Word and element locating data
:::::

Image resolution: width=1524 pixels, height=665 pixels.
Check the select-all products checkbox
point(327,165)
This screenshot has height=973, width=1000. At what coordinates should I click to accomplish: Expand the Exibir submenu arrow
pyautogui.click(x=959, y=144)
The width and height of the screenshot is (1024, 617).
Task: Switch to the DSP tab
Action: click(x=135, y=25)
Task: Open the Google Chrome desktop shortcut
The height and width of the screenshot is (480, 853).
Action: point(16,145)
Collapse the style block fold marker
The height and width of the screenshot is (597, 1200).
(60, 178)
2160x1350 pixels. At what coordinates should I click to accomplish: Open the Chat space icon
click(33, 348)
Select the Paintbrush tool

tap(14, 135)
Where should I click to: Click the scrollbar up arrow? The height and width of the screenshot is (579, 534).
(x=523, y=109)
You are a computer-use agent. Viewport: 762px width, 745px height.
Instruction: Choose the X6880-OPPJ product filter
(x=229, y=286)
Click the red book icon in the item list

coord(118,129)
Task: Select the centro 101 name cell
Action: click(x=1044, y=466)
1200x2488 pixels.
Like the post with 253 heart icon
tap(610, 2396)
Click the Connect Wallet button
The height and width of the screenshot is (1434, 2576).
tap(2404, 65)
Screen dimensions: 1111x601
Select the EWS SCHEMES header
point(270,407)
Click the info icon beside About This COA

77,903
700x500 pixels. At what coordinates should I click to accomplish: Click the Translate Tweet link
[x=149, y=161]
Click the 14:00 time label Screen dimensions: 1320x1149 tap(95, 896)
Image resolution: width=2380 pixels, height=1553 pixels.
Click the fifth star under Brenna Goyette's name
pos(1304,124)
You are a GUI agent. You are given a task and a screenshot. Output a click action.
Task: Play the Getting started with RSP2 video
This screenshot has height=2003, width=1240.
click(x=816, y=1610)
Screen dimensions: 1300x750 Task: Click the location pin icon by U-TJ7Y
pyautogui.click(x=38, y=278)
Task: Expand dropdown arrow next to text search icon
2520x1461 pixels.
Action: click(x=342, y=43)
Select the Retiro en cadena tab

:::::

_Exercise details_
Could you give the listing again with "pixels" renamed to "px" everywhere it occurs, leaving everything else unchanged?

_Solution_
Image resolution: width=1524 px, height=665 px.
Check the select-all products checkbox
point(327,165)
This screenshot has height=973, width=1000. At what coordinates should I click to accomplish: Expand the Exibir submenu arrow
pyautogui.click(x=959, y=144)
The width and height of the screenshot is (1024, 617).
Task: Switch to the DSP tab
Action: click(x=135, y=25)
Task: Open the Google Chrome desktop shortcut
The height and width of the screenshot is (480, 853).
Action: point(16,145)
Collapse the style block fold marker
The height and width of the screenshot is (597, 1200).
(60, 178)
2160x1350 px. At what coordinates should I click to accomplish: Open the Chat space icon
click(33, 348)
Select the Paintbrush tool

tap(14, 135)
Where should I click to: Click the scrollbar up arrow? The height and width of the screenshot is (579, 534).
(x=523, y=109)
You are a computer-use agent. Viewport: 762px width, 745px height.
Instruction: Choose the X6880-OPPJ product filter
(x=229, y=286)
Click the red book icon in the item list

coord(118,129)
Task: Select the centro 101 name cell
Action: click(x=1044, y=466)
1200x2488 px.
Like the post with 253 heart icon
tap(610, 2396)
Click the Connect Wallet button
The height and width of the screenshot is (1434, 2576).
tap(2404, 65)
Screen dimensions: 1111x601
Select the EWS SCHEMES header
point(270,407)
Click the info icon beside About This COA

77,903
700x500 px. At what coordinates should I click to accomplish: Click the Translate Tweet link
[x=149, y=161]
Click the 14:00 time label Screen dimensions: 1320x1149 tap(95, 896)
Image resolution: width=2380 px, height=1553 px.
Click the fifth star under Brenna Goyette's name
pos(1304,124)
You are a GUI agent. You are given a task and a screenshot. Output a click action.
Task: Play the Getting started with RSP2 video
This screenshot has height=2003, width=1240.
click(x=816, y=1610)
Screen dimensions: 1300x750 Task: Click the location pin icon by U-TJ7Y
pyautogui.click(x=38, y=278)
Task: Expand dropdown arrow next to text search icon
2520x1461 px.
Action: click(x=342, y=43)
Select the Retiro en cadena tab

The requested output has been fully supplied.